##### EXTRACT PROVIDED #####

But how? C++17 itself added borken std::byte into language. C++20 is
supposed to fix it. C++20 being officially published is still being
underway (maybe thanks to pandemic?).
From C++20 it will be modular arithmetic for unsigned underlying
types and UB for signed underlying types.
"Alf P. Steinbach" <alf.p.steinbach+usenet@gmail.com>: Jul 22 10:19PM +0200

On 22.07.2020 16:53, Öö Tiib wrote:
> underway (maybe thanks to pandemic?).
> From C++20 it will be modular arithmetic for unsigned underlying
> types and UB for signed underlying types.
 
First, it appears I was wrong, I remembered this incorrectly. :-(
 
And I got it backwards: it's C++17 that is the most unreliable with UB,
while C++14 and earlier just had unspecified.
 
Not sure where I got the notion that the introduction of std::byte
encountered the problem so they had to fix it.
 
The problem with exceeding the range of the defined enumerator values is
for converting to enum type without fixed underlying type. Enum types
with fixed underlying type don't have the problem.
 
In the standard the two different rules are abstracted up as a single
rule with the differences baked into the notion of "enumeration values"

#####

_TASK ITEM A_: In the post on C++ enums, which C++ standard is called the most unreliable with UB?
_TASK ITEM B_: Write out the part of the post on C++ enums that begins at "On 22.07.2020 16:53, Öö" and stops after "just had unspecified.", swapping "unreliable" for "risky".
_TASK ITEM C_: Continue the post on C++ enums from the point where it stops.
The lines that come next play no part in any of this.

##### SUPPLIED MATERIAL #####

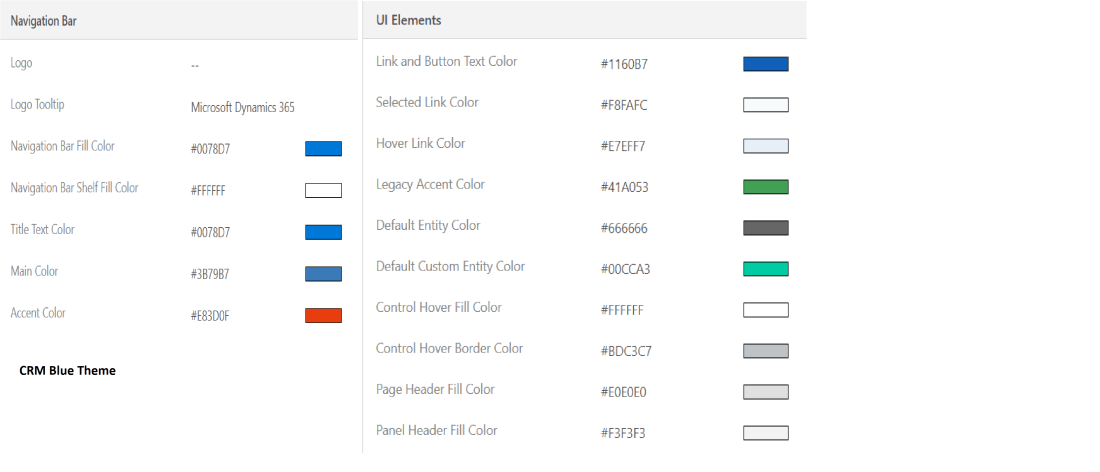Click the Navigation Bar section header
Screen dimensions: 1100x472
pyautogui.click(x=44, y=21)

#####

_YOUR RESPONSE A_: C++17

_YOUR RESPONSE B_:
On 22.07.2020 16:53, Öö Tiib wrote:
> underway (maybe thanks to pandemic?).
> From C++20 it will be modular arithmetic for unsigned underlying
> types and UB for signed underlying types.
 
First, it appears I was wrong, I remembered this incorrectly. :-(
 
And I got it backwards: it's C++17 that is the most risky with UB,
while C++14 and earlier just had unspecified.

_YOUR RESPONSE C_:
which for an enum with unspecified underlying type are the values of a
bit field just large enough to contain the enumerator values, but which
for an enum with fixed underlying types are the underlying type values...
 
Essentially, for this purpose the underlying type of an enum with
unspecified underlying type is assumed to be a minimum bit field.
 
C++14 §5.2.9/10:
"A value of integral or enumeration type can be explicitly converted to
an enumeration type. The value is unchanged if the original value is
within the range of the enumeration values (7.2). Otherwise, the
resulting value is unspecified (and might not be in that range)."
 
C++17 §8.2.9/10:
"A value of integral or enumeration type can be explicitly converted to
a complete enumeration type. The value is unchanged if the original
value is within the range of the enumeration values (10.2). Otherwise,
the behavior is undefined."
 
 
- Alf (on his way to getting completely senile, it seems)
Frederick Gotham <cauldwell.thomas@gmail.com>: Jul 22 02:52AM -0700

Before I begin, I realise I can just use an atomic_bool but I'm intentionally not for this example.
 
bool g_is_on;
std::mutex g_mtx_is_on;
 
bool Is_On(void)
{
std::lock_guard<std::mutex> guard(g_mtx_is_on);
 
return g_is_on;
}
 
Is the above code alright? Or do I need an intermediary as so:
 
bool Is_On(void)
{
std::lock_guard<std::mutex> guard(g_mtx_is_on);
 
bool const temp = g_is_on;
 
return temp;
}
Bo Persson <bo@bo-persson.se>: Jul 22 12:37PM +0200

On 2020-07-22 at 11:52, Frederick Gotham wrote:
 
> bool const temp = g_is_on;
 
> return temp;
> }
 
The first version is fine. Any destructors are run at the very end of
the scope, after handling any return value. Otherwise returning from
local variables with destructors wouldn't work.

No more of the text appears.